Fix: The pipeline normalizes outputs before hashing (sorts dict keys, strips whitespace). If your tool legitimately produces different output each time (e.g., a news aggregator), partial determinism credit (2-3/5) is normal and acceptable for Gold.

Tests: 0/15

Cause: Publisher tests failed in the container sandbox. Common reasons: tests try to access network, tests depend on system binaries not in the container, tests reference absolute paths.

Fix: Ensure your tests work in an isolated environment. Use pytest.mark.skipif for tests that need optional dependencies. Use relative paths or /tmp for file operations.

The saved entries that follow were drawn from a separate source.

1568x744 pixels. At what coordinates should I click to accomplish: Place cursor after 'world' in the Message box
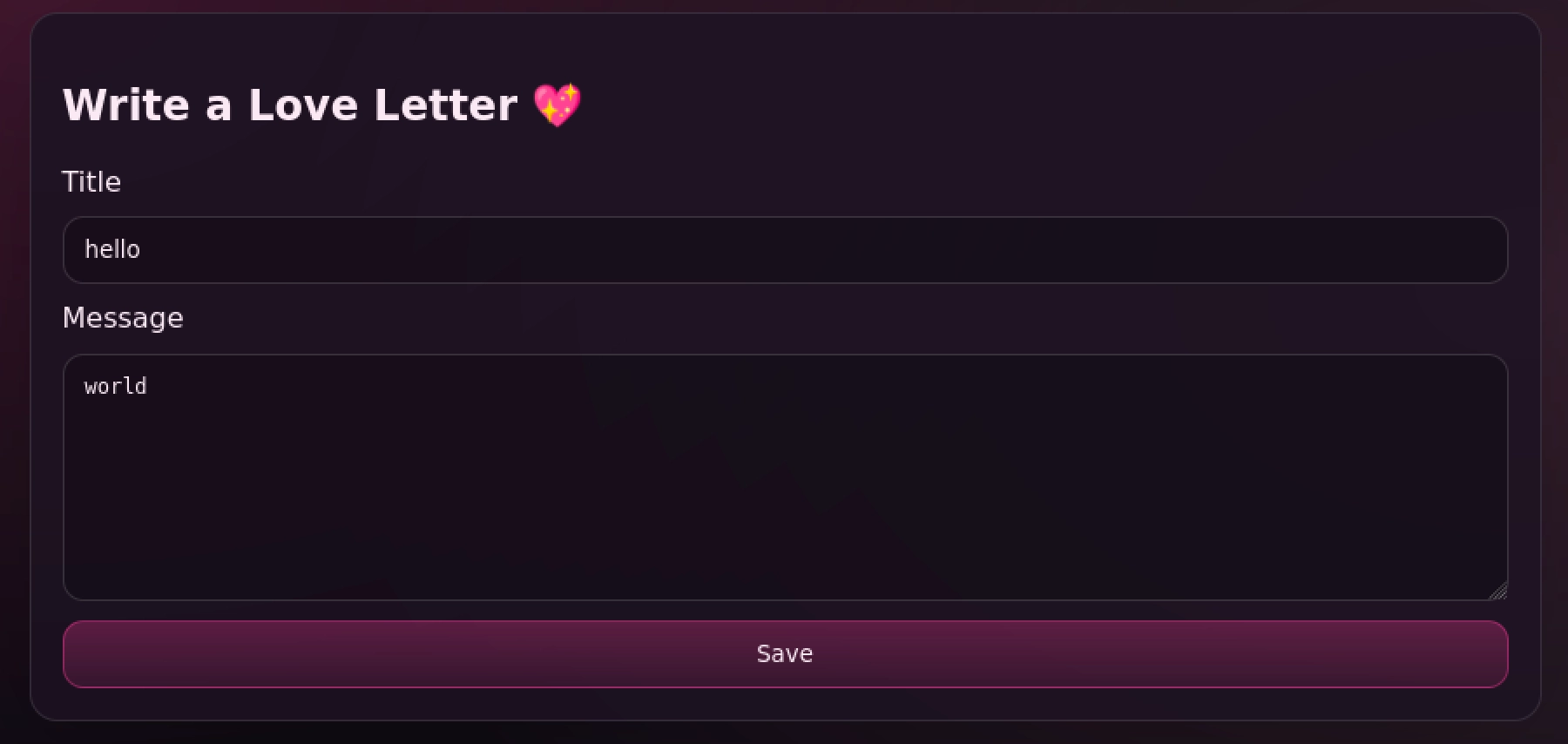click(148, 386)
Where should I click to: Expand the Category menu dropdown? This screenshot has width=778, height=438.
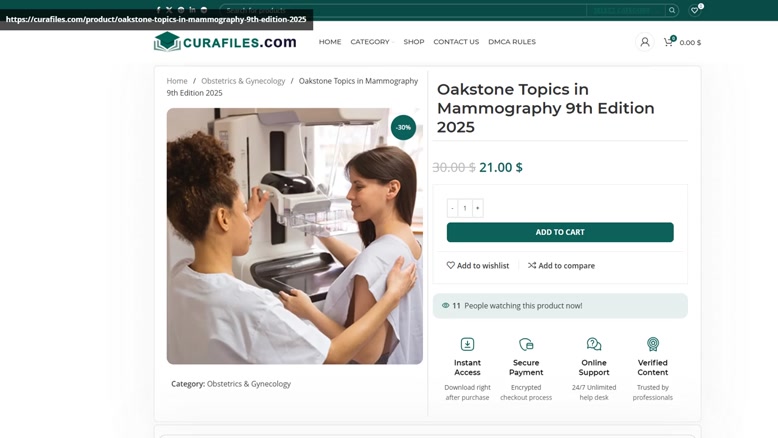[372, 42]
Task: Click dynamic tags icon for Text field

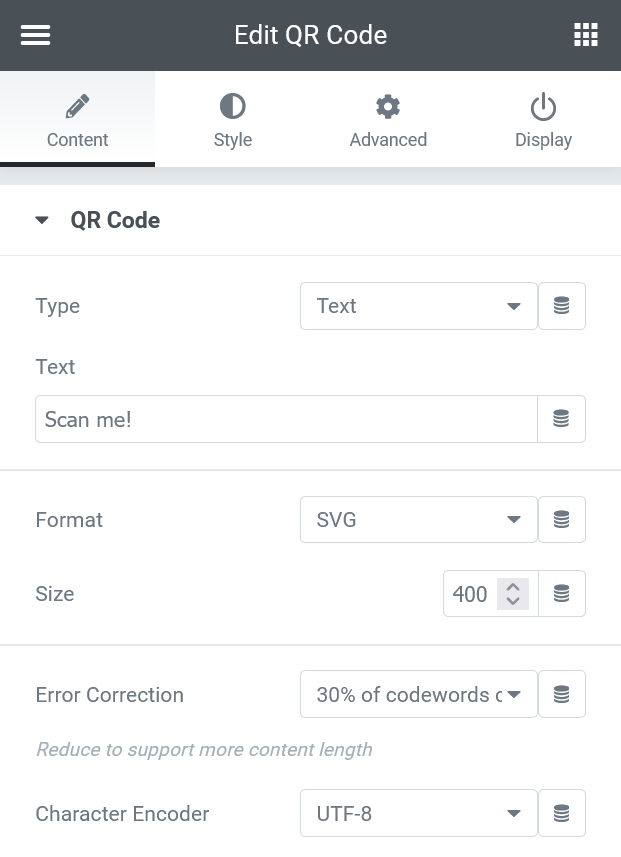Action: coord(561,419)
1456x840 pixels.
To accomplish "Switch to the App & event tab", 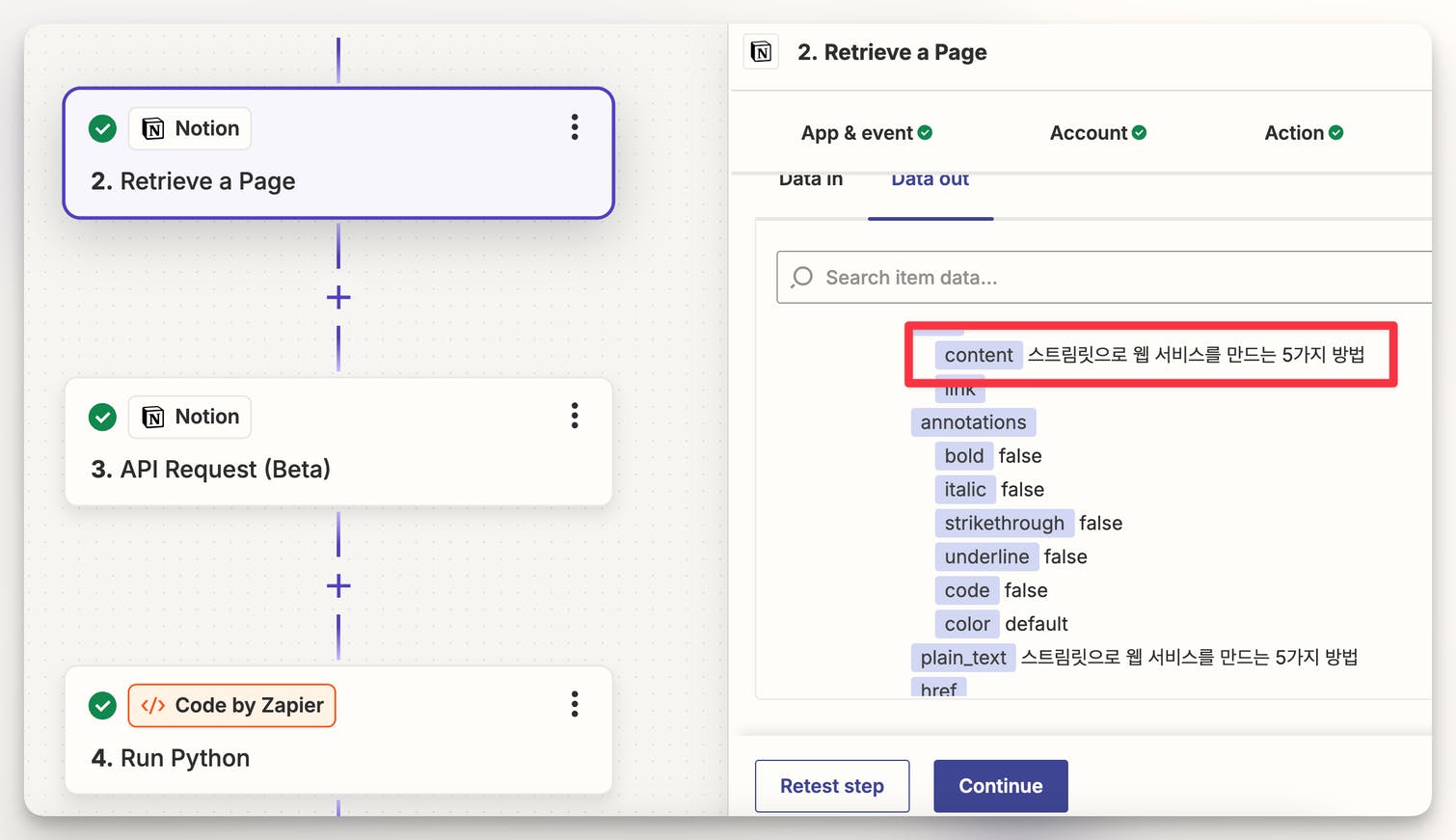I will click(866, 133).
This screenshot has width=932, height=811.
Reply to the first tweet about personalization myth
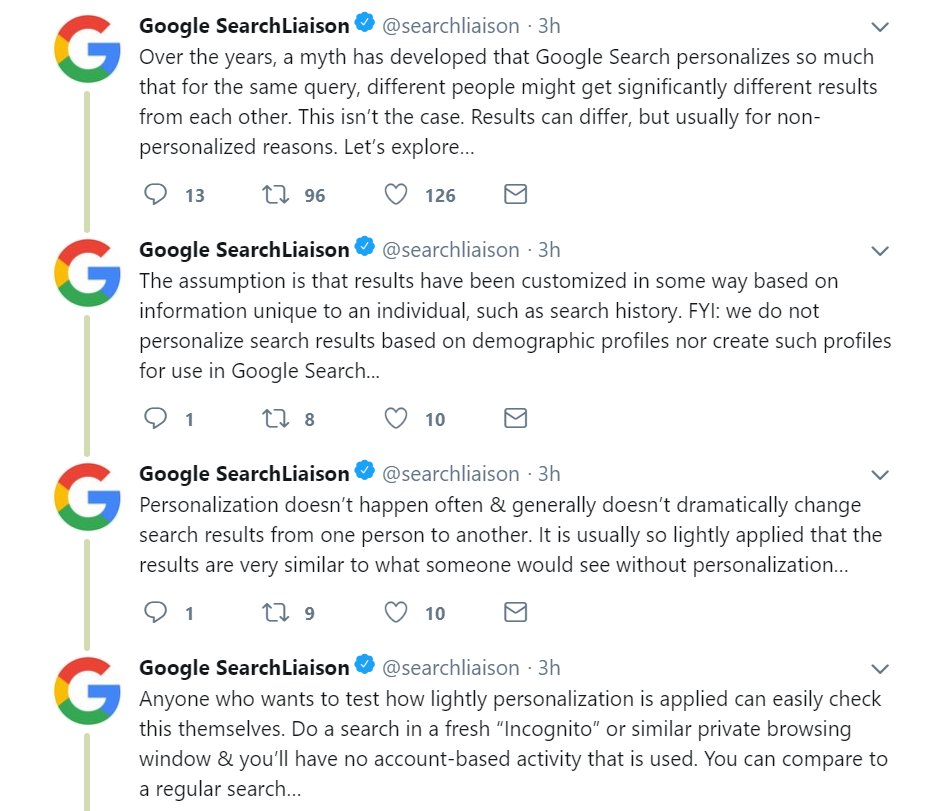point(155,194)
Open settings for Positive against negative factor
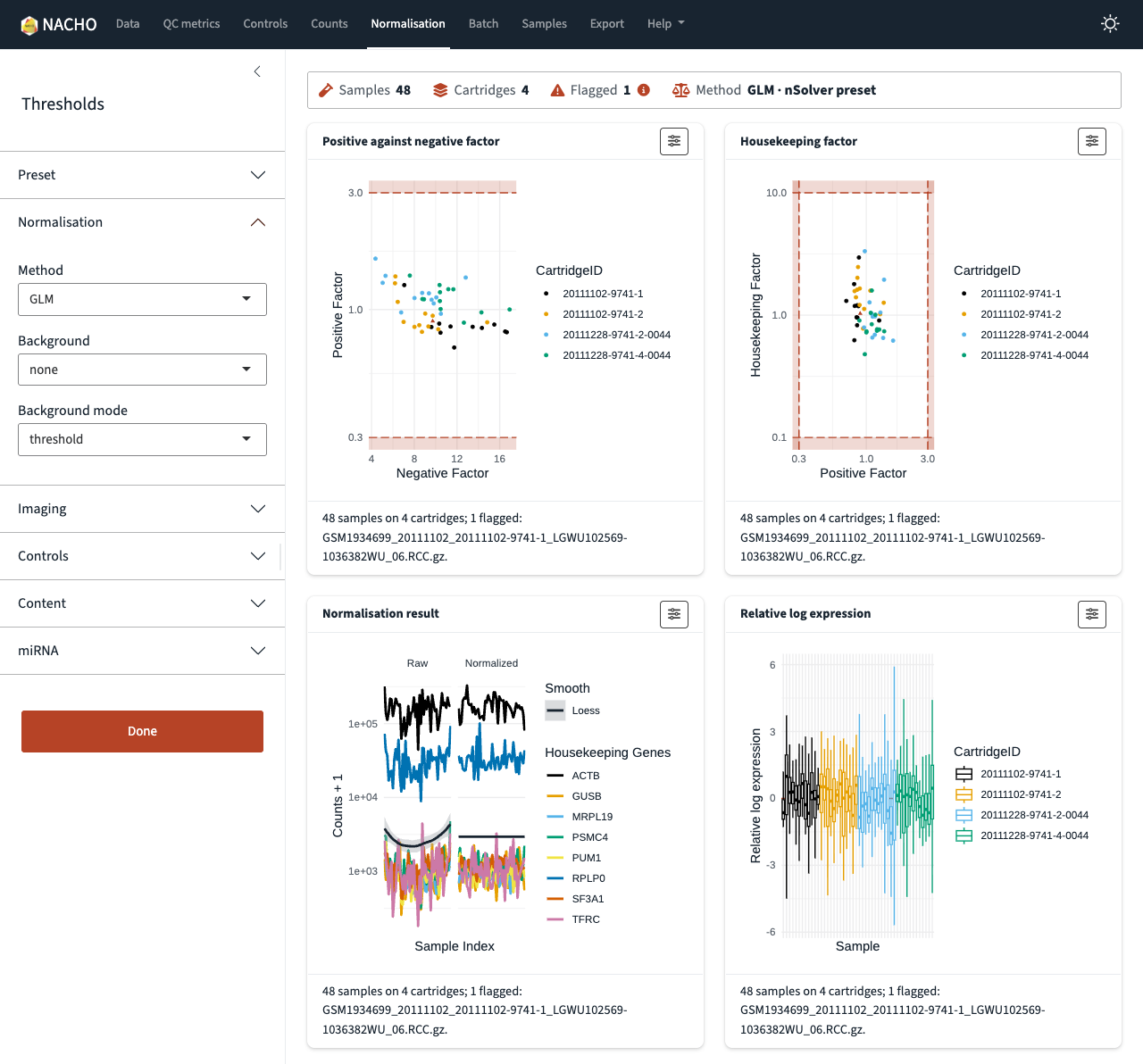The height and width of the screenshot is (1064, 1143). (x=674, y=141)
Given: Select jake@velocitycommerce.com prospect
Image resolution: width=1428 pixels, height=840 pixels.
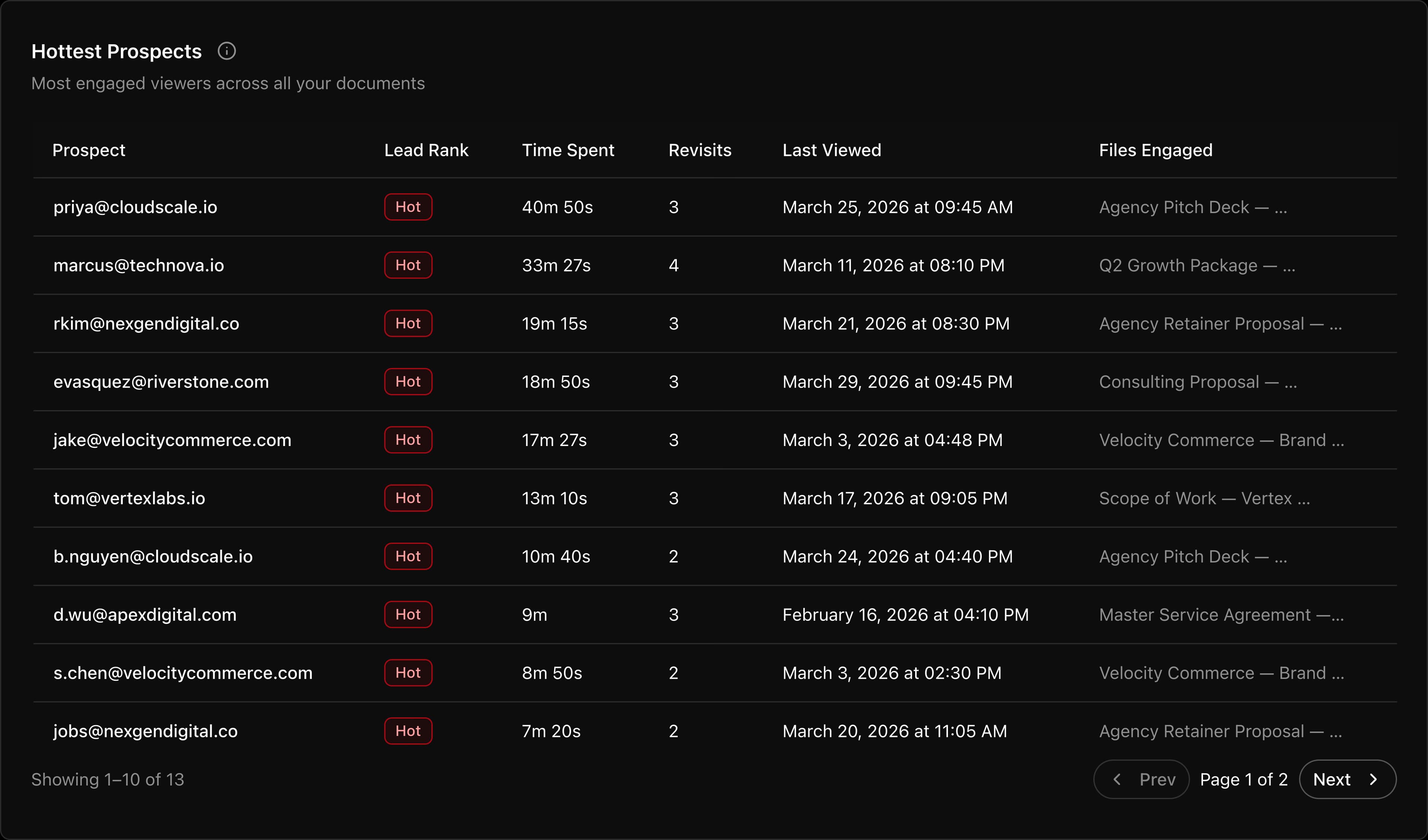Looking at the screenshot, I should click(172, 440).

The Three Verification Modes

After verification runs, your package is assigned a mode that appears in the score detail:

ModeMeaningGold Eligible
fixtureCases ran with VCR cassette replayYes
cases_realCases ran with real local executionYes
real_autoNo explicit cases, auto-generated inputsNo

Gold Checklist

All of these must be true simultaneously:

  • verification.cases present in manifest (at least 1 case)
  • Smoke status: passed
  • Contract valid: true
  • Reliability: >= 0.9 (at least 3/3 or 9/10 runs pass)
  • Score: >= 90
  • Mode: fixture or cases_real (not real_auto)

If any one condition fails, the tier caps at Verified regardless of score.

Re-Verification

Your package is re-verified when:

  • You publish a new version
  • An admin triggers re-verification (after infrastructure updates)
  • The verification runner is upgraded (new capabilities)

Re-verification can upgrade your tier (e.g., after you add cases) or downgrade it (if something broke). The tier is always computed fresh from the latest run.

Debugging Tips

  1. Check the smoke log — the API returns smoke_log with detailed output from each case run
  2. Check smoke_reason — values like credential_boundary_reached, missing_system_dependency, or needs_binary_input tell you exactly what blocked the smoke test
  3. Check stability_log — shows each stability run's success/failure and output hash
  4. Check contract_details — shows why contract validation failed (non-serializable, None return, type mismatch)

All of these fields are available in the version detail API response.